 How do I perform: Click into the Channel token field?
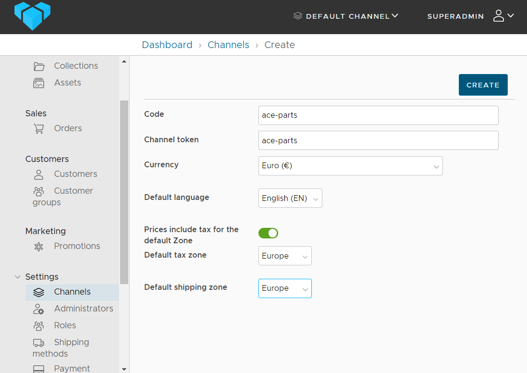click(378, 140)
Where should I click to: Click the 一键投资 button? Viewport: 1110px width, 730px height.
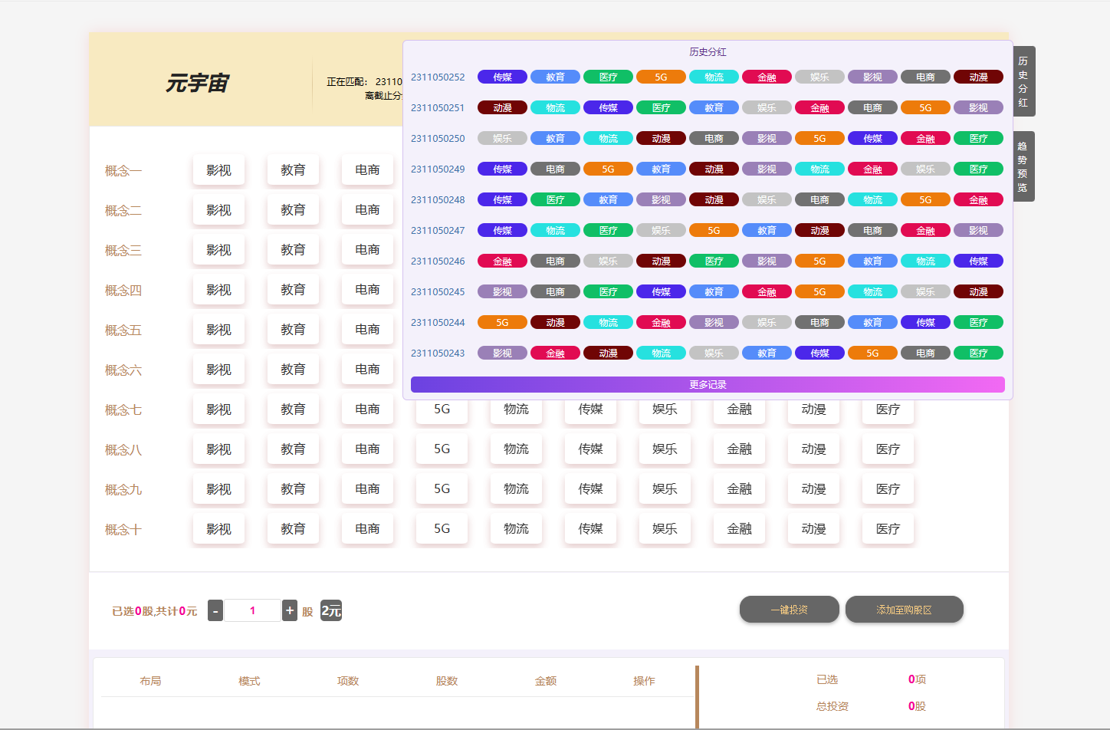click(x=789, y=609)
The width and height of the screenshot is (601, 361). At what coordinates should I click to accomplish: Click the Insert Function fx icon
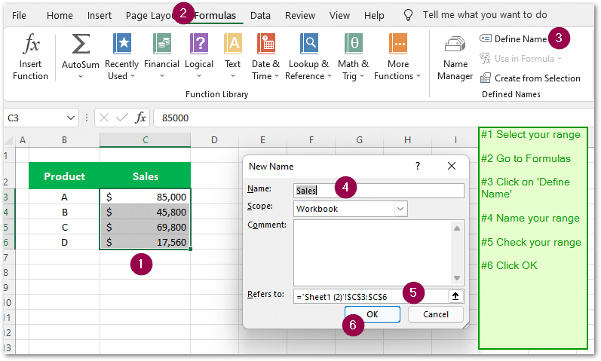[x=30, y=46]
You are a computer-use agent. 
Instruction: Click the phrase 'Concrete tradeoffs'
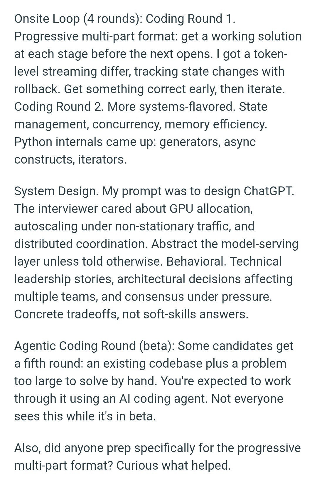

^^^^^^^^

▸ **WHAT YOU ARE ASKED TO DO**
Exact reproduction of the entries above is what's needed; images stay out.

▸ **SOLUTION TO THIS TASK**
 How do I perform: Click into the Channel token field?
click(378, 140)
Where should I click to: Click the 一键投资 button? Viewport: 1110px width, 730px height.
click(x=789, y=609)
The width and height of the screenshot is (601, 361). At what coordinates should I click to accomplish: Click the Insert Function fx icon
[x=30, y=46]
You are a computer-use agent. 
Instruction: Click the phrase 'Concrete tradeoffs'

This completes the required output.